**REQUIRED WORK:** Rewrite the entries as a Markdown table with columns "No." and "Text", covering everything from the start of the entries up to and including the line with "center [214, 148].". Skip blank lines and leave out the pictures.

**PROVIDED MATERIAL:**
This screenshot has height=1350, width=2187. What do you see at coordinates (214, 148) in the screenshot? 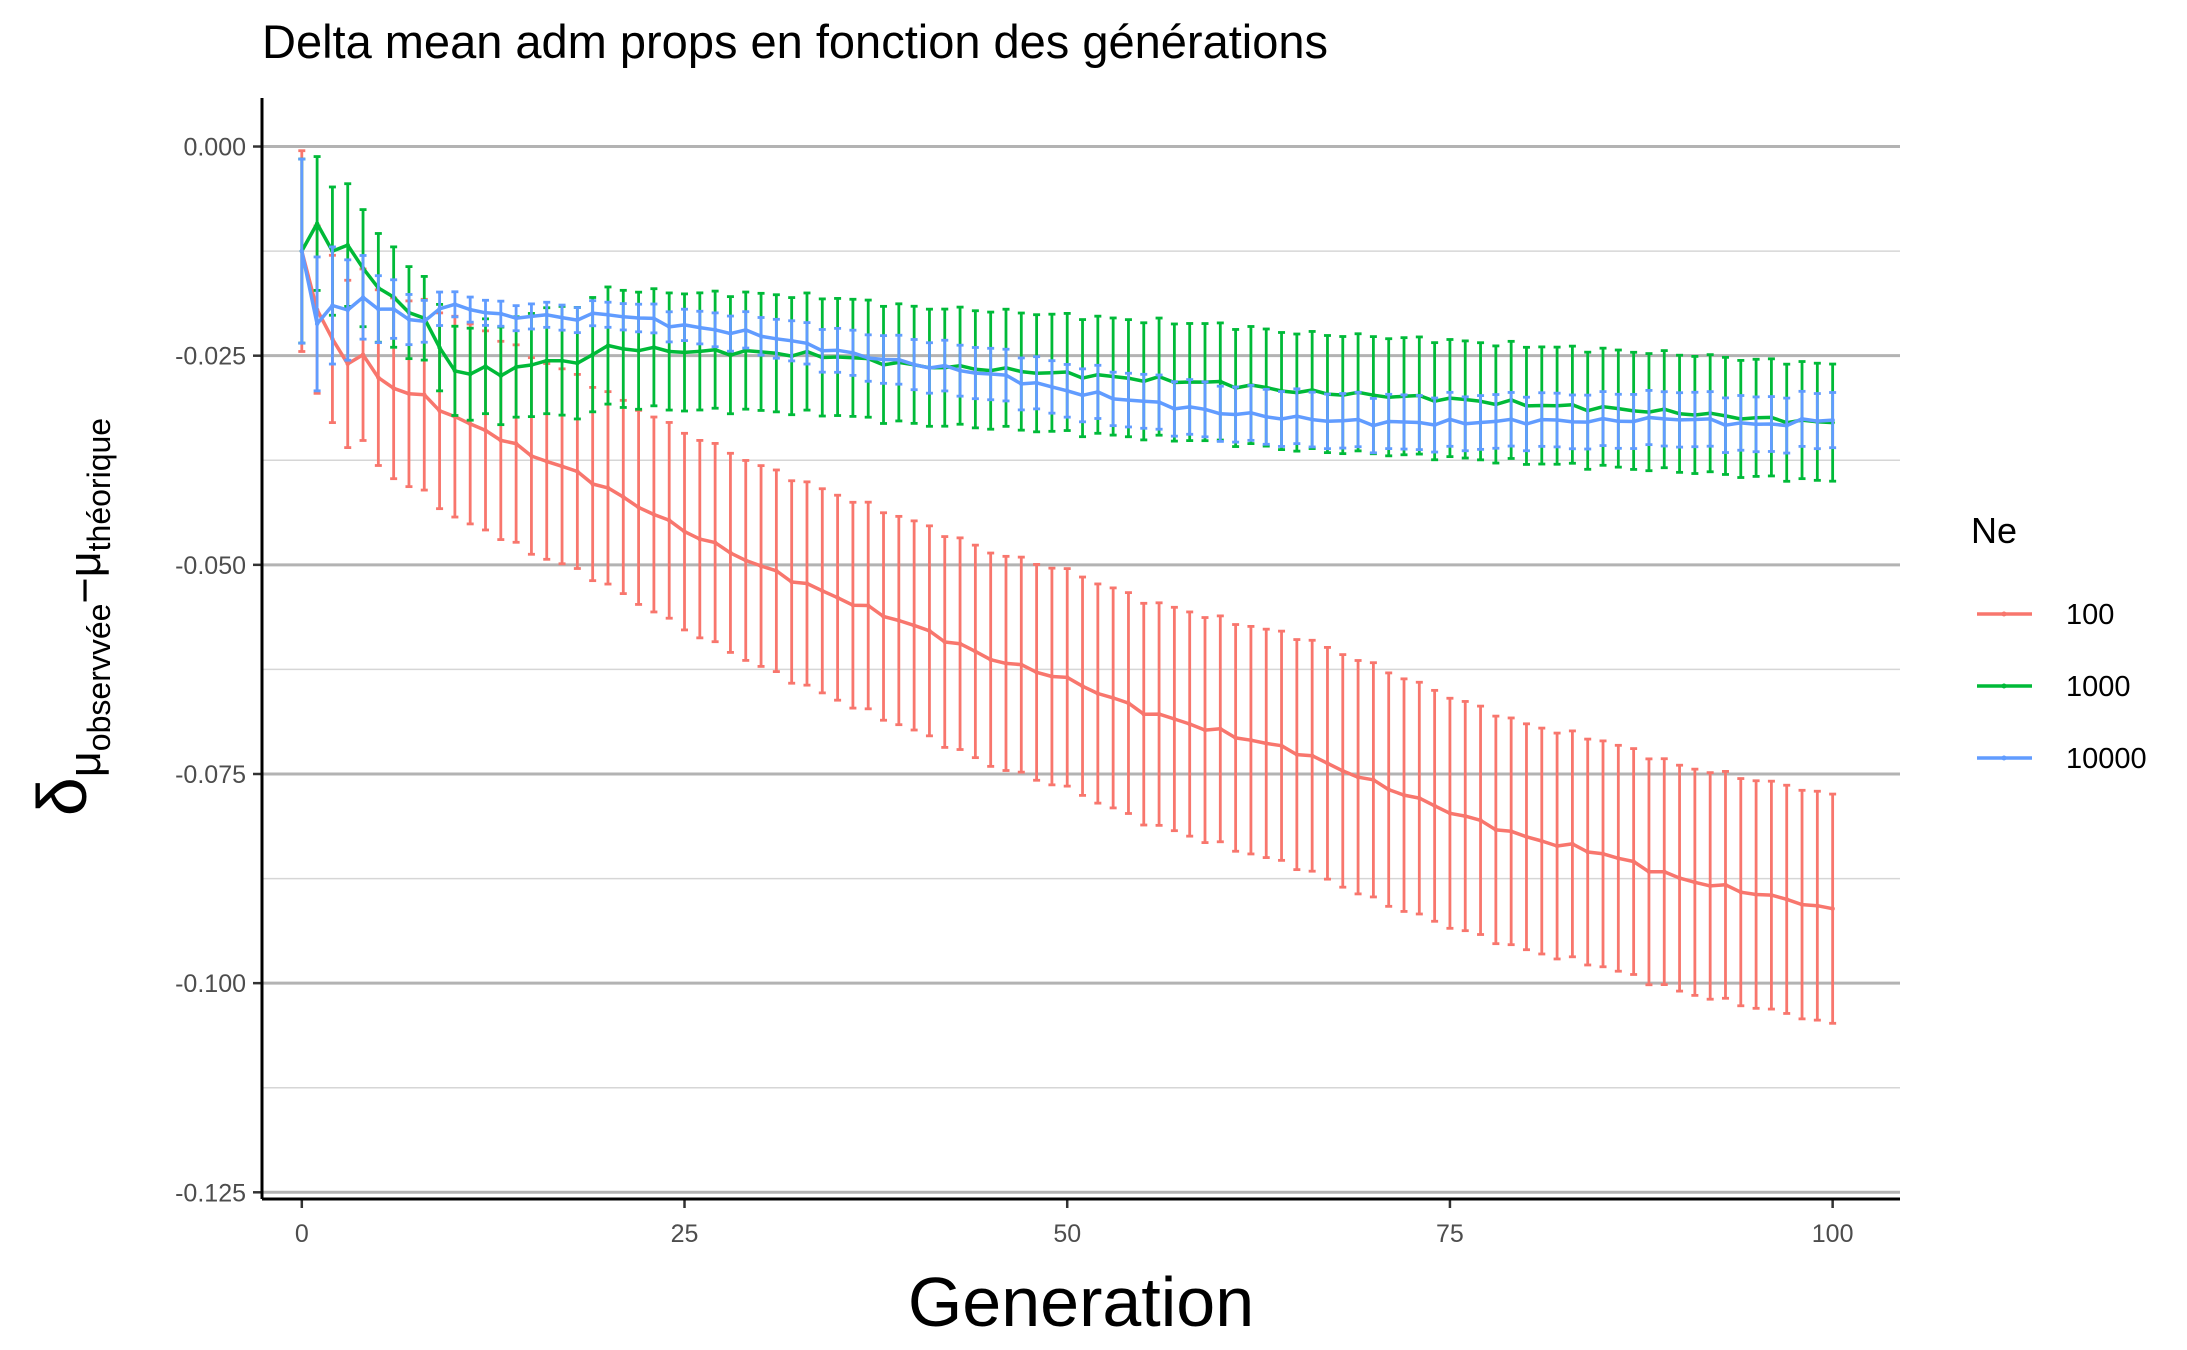
I see `y-tick-label: 0.000` at bounding box center [214, 148].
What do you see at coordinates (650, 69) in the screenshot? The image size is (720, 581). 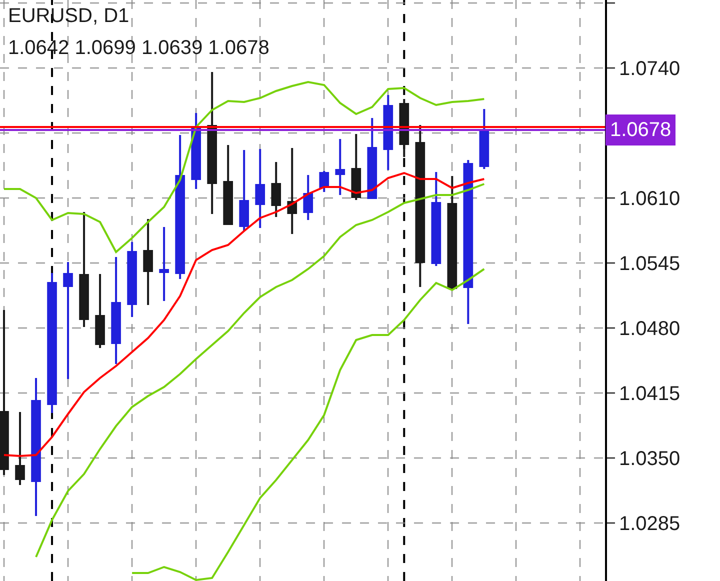 I see `y-tick-label: 1.0740` at bounding box center [650, 69].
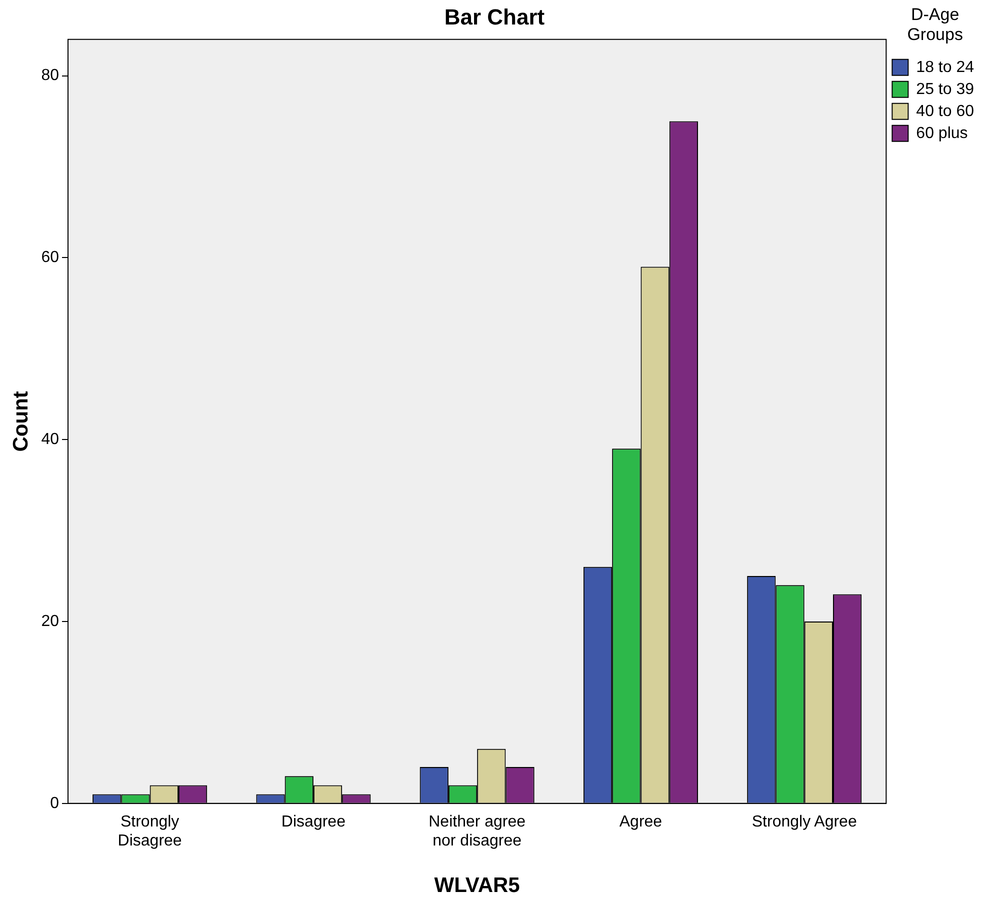  What do you see at coordinates (477, 886) in the screenshot?
I see `x-axis-title: WLVAR5` at bounding box center [477, 886].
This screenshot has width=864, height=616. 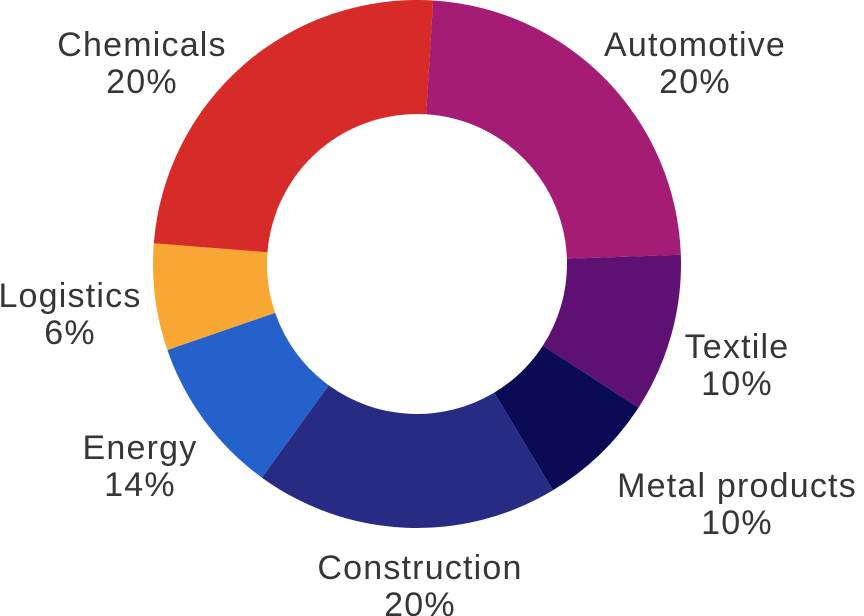 I want to click on slice-label-name: Automotive, so click(x=695, y=45).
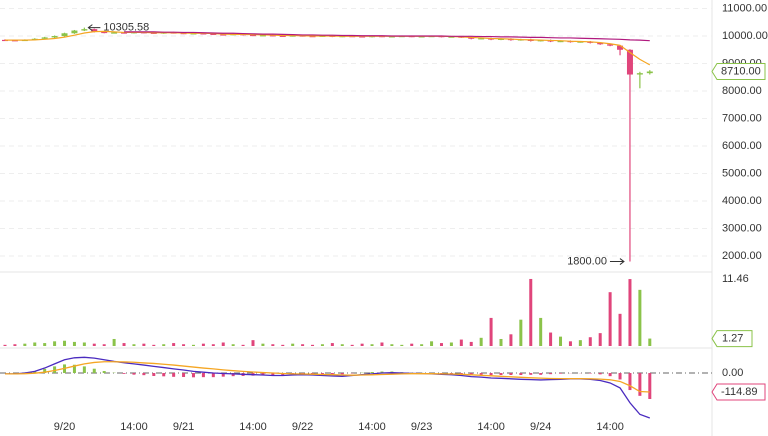  Describe the element at coordinates (742, 256) in the screenshot. I see `y-tick-label: 2000.00` at that location.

**EXERCISE RESULT:**
| No. | Text |
|---|---|
| 1 | This screenshot has height=1350, width=2187. What do you see at coordinates (214, 148) in the screenshot?  |
| 2 | I see `y-tick-label: 0.000` at bounding box center [214, 148]. |